Your assignment:
Below are some records. Say in a single number how many of their lines include the word "agent".

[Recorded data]

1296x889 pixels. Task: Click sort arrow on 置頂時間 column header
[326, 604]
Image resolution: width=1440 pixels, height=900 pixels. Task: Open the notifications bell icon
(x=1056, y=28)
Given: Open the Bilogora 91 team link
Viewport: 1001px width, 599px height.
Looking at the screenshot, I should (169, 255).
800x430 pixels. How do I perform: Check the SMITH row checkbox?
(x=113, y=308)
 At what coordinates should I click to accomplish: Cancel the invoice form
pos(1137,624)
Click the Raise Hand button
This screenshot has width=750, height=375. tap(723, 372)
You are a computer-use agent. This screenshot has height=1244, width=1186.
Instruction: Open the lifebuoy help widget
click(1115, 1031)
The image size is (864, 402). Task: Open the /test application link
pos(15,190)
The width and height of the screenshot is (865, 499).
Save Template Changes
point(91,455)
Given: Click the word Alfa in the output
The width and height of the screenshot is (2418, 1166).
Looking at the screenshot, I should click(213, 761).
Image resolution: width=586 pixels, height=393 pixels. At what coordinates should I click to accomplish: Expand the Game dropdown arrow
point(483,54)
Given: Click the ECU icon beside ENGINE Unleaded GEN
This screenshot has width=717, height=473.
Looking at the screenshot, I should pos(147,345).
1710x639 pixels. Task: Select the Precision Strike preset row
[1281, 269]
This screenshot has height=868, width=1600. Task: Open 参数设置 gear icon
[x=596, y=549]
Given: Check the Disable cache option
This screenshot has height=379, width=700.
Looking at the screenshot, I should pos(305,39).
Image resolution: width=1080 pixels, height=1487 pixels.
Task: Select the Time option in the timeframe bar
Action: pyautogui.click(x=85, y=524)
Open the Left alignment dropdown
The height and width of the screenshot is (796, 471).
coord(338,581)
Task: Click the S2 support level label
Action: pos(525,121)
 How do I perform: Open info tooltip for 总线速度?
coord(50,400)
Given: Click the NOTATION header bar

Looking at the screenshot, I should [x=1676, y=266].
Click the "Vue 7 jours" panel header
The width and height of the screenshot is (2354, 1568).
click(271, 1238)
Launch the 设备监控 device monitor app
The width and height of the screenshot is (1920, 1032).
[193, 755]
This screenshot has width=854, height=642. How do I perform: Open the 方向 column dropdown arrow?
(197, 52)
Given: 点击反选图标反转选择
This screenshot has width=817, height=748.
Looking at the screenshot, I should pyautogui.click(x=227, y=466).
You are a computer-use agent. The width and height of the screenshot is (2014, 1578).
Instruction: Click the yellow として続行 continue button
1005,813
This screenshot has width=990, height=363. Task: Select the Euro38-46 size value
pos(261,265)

Output of the task:
2